_Pixel coordinate grounding data_:
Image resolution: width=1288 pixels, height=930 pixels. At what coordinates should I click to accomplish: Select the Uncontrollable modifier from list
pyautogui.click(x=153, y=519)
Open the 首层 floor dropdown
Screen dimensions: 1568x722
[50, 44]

_THE PROBLEM_: Word for word, every record must be given again.

_FINISHED TASK_:
Image resolution: width=1288 pixels, height=930 pixels. At what coordinates should I click to accomplish: Select the Uncontrollable modifier from list
pyautogui.click(x=153, y=519)
Open the 首层 floor dropdown
Screen dimensions: 1568x722
[50, 44]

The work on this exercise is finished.